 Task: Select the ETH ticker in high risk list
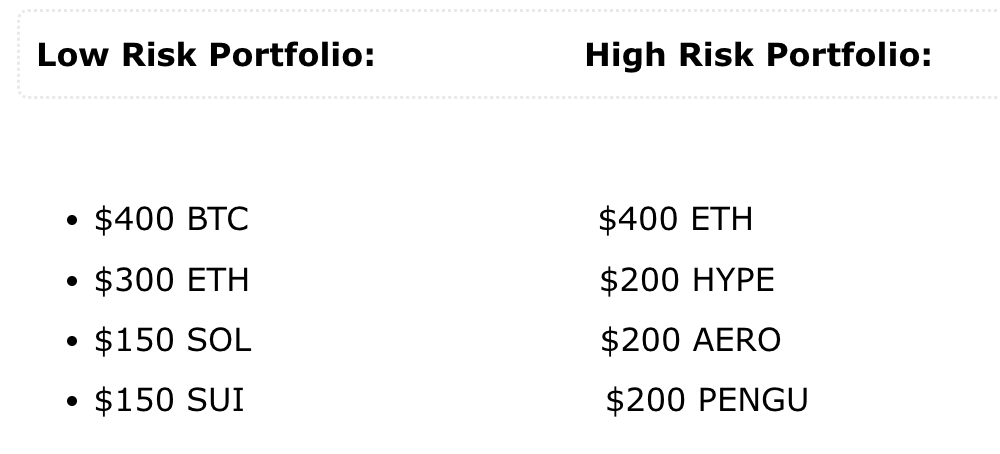[722, 219]
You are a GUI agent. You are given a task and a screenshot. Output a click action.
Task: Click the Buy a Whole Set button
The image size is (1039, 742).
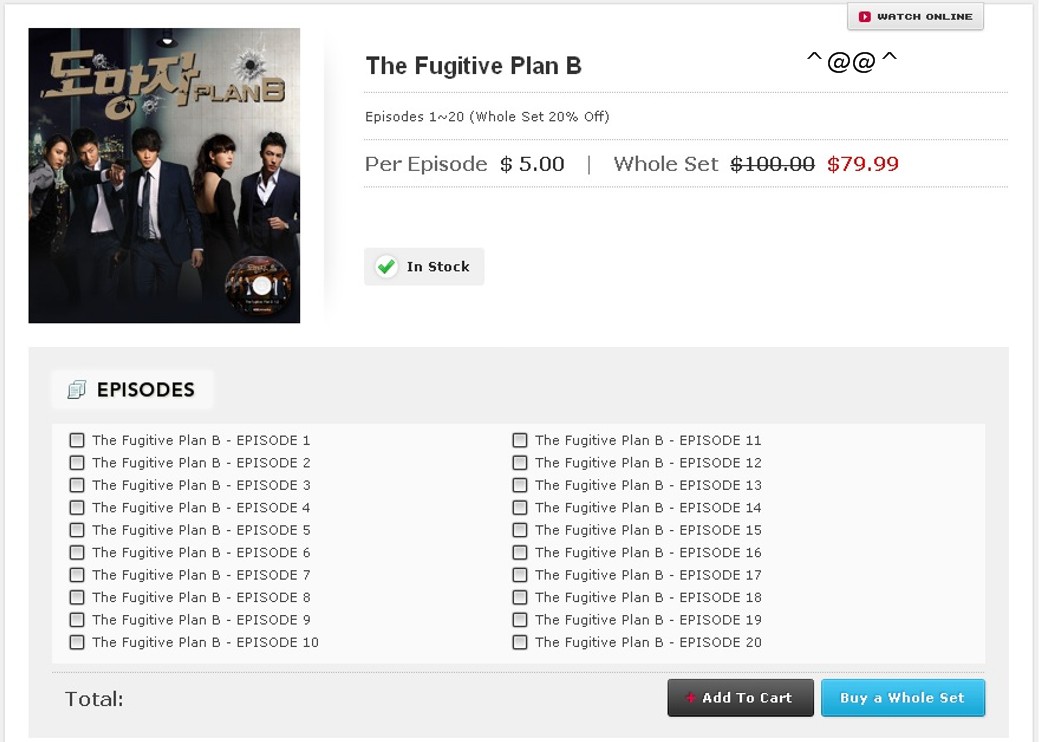point(902,698)
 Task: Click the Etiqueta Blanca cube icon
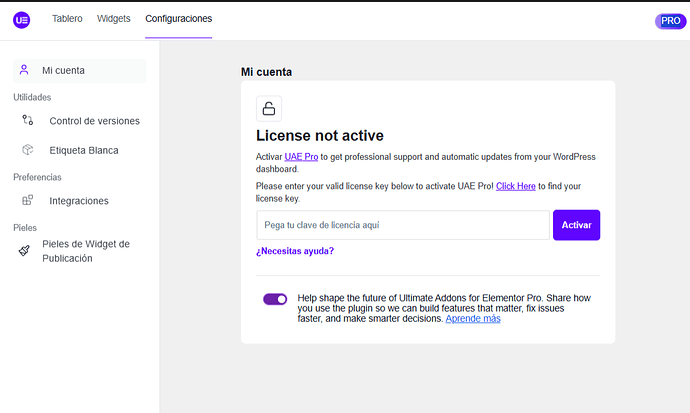point(28,150)
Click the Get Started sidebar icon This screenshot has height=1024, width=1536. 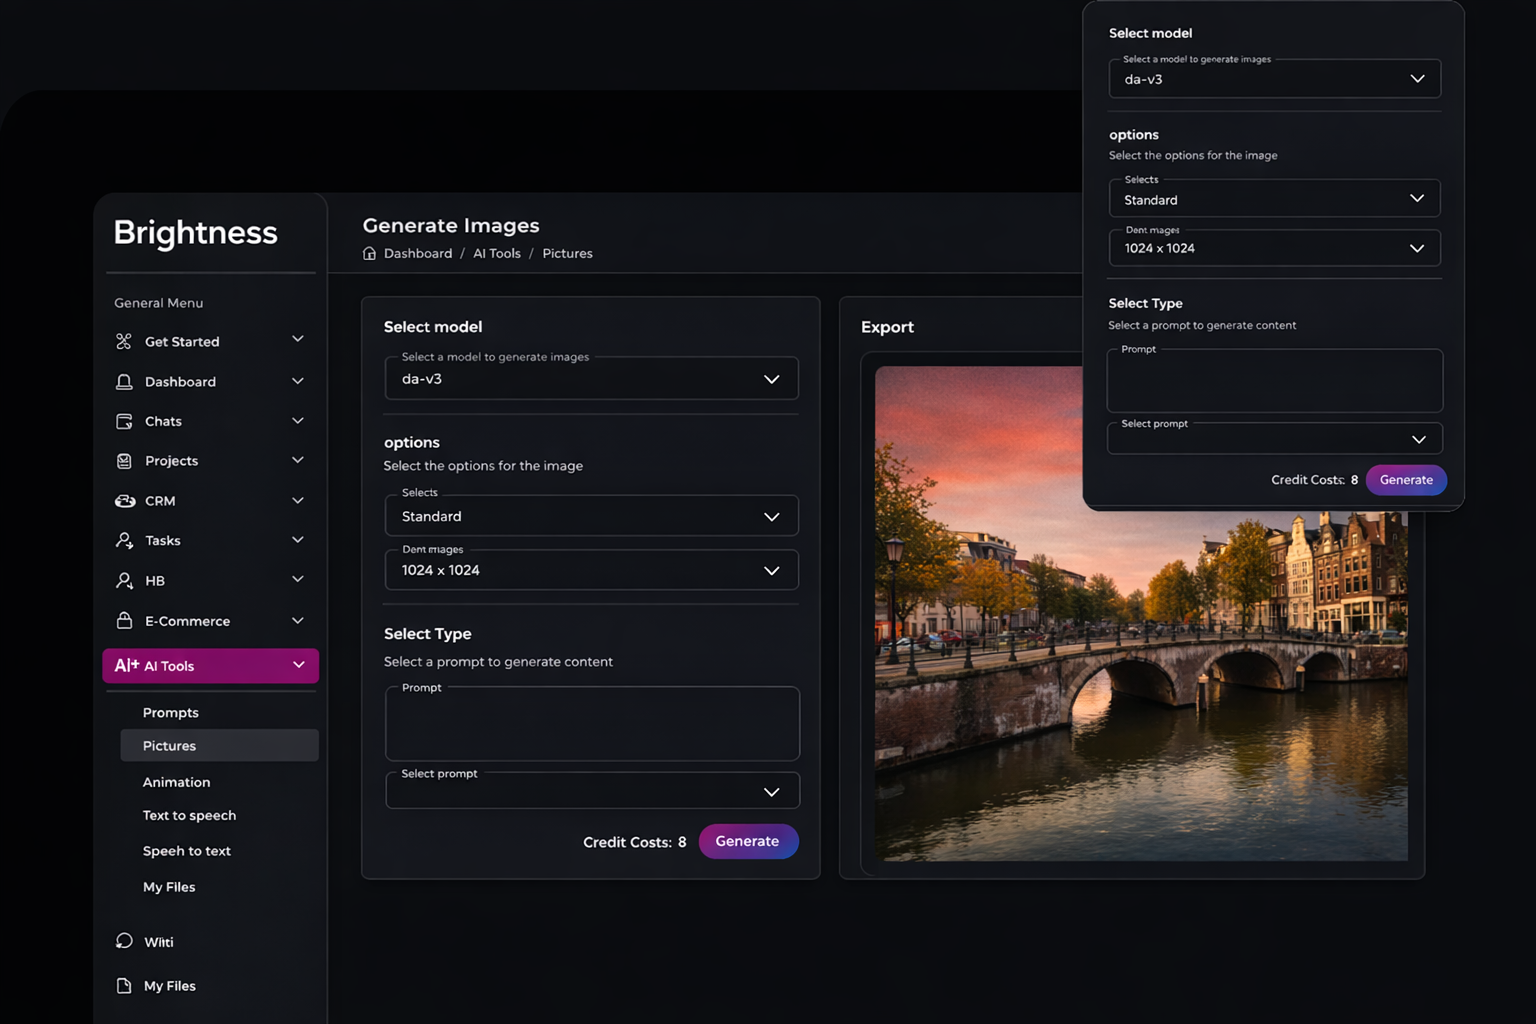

Task to carry out:
Print exactly, and only, the lines from the line containing "Task: Click the Etiqueta Blanca cube icon" to the last line of the material above, with every picture left out.

Result of this task:
 Task: Click the Etiqueta Blanca cube icon
point(28,150)
Click the Get Started sidebar icon This screenshot has height=1024, width=1536. 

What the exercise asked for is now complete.